Today marks the first anniversary of me being a piggy mom, and I can’t believe how fast time flies! My piggies are now happy, healthy girls who enjoy human attention; what a sharp contrast to the nervous-looking pair of sows they were when I first saw them!
My experience in raising Freya and Ellie in the past year was great, though I can say it wasn’t easy. So what have I learned in my first year as a piggy parent? Here goes:
1. Guinea pigs are NOT low-maintenance pets
I knew this one even before I decided to adopt Freya and Ellie, but I am reminded of this every time someone sees the girls and decides that they want guinea pigs because “they’re cute” and “low-maintenance.” I tell them just how much effort I put into looking for the right materials for their cage (which are so hard to come by over here), how much the vet bills cost if ever they get very sick, how much they eat in a day, and how much attention they need. Many people think that they can get guinea pigs and just leave them in their cages, not paying any mind to them. What they do not know is that guinea pigs also require lots of attention, and the cost of caring for them can get high too, especially when they get sick. I spent over PHP3,000 on the girls’ first vet session alone, what with all the sicknesses and parasites they had with them when I adopted them. There are so many costs and so much time involved, I can never consider guinea pigs as a low-maintenance pet.
2. Before adopting, you should already know which vets treat guinea pigs
It is very difficult to find exotic vets in the Philippines, and I’m sure a lot of piggy parents agree. Almost all vet offices and clinics only accept dogs and cats, and that’s why a lot of people give up on finding treatment for their sick guinea pigs. Some people would never even consider vet treatment for their pets because they feel like “no one brings guinea pigs to the vet”. Well, there are exotic vets in the Philippines (and the ones I’ve encountered are all very good), but before bringing home your piggies, you should already know where these clinics are. It pays to know that you have a reliable vet to turn to when the need arises.
3. Guinea pigs need LOTS of space
When I first adopted Freya and Ellie, I placed them in a small pet shop cage and I figured that it would be enough for them. But as time passed, I realized that they could barely move in their cage, and there is no space to place even a small hidey house for them. But when I moved them to their C&C cage, that’s where they really showed their personality, and I noticed that they were happier and healthier, too. Happy wheeks and popcorns were more frequent, and don’t all pets deserve the same happiness? If some of you are still using a pet shop cage, try building your own C&C cage. You won’t regret it.
4. Can’t find guinea pig toys and accessories? You can make them yourself
I have this habit of looking at photos of other people’s guinea pig cages and taking note of what toys I want my piggies to have. Those cages have lots of hidey houses, tunnels, and even beds for the pigs! Again, it’s really hard to find those kinds of things in the Philippines so I learned to improvise by using common household materials, and my piggies love them just the same.
5. Guinea pigs won’t be lap pigs overnight
I admit, at first I was so disappointed with my guinea pigs because they just wouldn’t let me touch them and pet them. After all, that is part of the fun in raising pets, right? But then, I learned that it is in the guinea pigs’ nature to be nervous and scared of new people around them, so you just need to keep on trying and remember to not be abrupt about it. I started with simple feeding, and then slowly transitioned to petting them, then carrying them. It took me a long time before my girls trusted me completely, but it’s worth it.

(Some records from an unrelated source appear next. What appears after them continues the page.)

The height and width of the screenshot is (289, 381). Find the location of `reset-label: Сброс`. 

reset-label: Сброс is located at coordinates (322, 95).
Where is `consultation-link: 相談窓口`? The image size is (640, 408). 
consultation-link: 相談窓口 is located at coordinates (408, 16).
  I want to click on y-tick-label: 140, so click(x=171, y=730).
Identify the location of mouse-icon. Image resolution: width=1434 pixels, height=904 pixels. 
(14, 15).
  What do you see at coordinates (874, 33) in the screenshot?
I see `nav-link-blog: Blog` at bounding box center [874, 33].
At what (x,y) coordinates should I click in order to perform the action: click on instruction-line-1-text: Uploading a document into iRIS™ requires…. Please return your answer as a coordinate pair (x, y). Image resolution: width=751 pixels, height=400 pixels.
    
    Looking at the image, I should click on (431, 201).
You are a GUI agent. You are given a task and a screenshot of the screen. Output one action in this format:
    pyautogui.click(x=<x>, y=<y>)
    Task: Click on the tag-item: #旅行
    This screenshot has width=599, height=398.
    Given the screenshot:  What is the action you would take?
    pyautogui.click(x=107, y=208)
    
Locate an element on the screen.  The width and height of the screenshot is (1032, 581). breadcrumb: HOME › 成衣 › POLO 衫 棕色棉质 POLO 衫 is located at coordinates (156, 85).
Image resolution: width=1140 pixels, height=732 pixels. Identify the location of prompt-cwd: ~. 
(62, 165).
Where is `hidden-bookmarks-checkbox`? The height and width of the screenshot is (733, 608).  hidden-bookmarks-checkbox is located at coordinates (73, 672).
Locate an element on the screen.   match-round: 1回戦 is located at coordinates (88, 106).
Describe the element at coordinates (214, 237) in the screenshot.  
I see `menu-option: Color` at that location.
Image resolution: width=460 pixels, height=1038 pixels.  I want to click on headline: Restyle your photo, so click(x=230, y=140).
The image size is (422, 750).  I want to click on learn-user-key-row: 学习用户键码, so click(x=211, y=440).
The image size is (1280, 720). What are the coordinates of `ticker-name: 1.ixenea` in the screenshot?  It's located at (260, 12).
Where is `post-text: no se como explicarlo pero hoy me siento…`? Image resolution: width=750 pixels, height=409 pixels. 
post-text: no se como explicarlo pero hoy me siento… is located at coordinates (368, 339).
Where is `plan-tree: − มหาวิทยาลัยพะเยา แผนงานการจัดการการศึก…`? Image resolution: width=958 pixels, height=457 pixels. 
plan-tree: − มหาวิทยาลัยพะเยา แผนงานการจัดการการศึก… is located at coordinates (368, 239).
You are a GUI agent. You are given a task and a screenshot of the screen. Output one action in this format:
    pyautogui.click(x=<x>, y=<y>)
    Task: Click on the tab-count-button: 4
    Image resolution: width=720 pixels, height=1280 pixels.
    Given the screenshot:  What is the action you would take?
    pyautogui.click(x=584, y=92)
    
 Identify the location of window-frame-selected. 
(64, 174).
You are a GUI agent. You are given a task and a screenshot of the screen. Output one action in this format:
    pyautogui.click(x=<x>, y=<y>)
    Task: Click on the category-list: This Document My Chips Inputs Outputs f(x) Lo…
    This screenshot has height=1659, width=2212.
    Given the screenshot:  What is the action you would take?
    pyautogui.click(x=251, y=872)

6. Piggies fare well in areas where the whole family can see them
That’s right, they should be kept indoors. Not only will they be protected from our extreme weather (scorching hot sun in the morning and intense rains in the afternoon) and predatory animals, this will also ensure that the whole family (if you live with them) can see them and care for them. The family will also be familiar with the piggies’ personality, so they would know immediately when something is wrong with the pig. You see, guinea pigs hide their illnesses well, so constant attention is a must if you want to detect early signs of illness. Not only that, your guinea pigs will also become accustomed to people and their environment.
7. Some pigs will never like being carried
This might sound disappointing, but no matter how much they trust you, some pigs just aren’t meant to be lap pigs. My little Freya is not a lap pig, she would rather run around and munch on whatever she comes across. When I carry her, she whines until I put her down. But that doesn’t mean she doesn’t love me or my family, it’s just her personality. She likes taking food from my hand, she likes to lick my hand and my face when I lay down beside her during floortime. Not being able to cuddle with your guinea pigs doesn’t mean you can’t bond with them. Only you can determine your piggies’ personality, and you will know how to bond with them as time passes.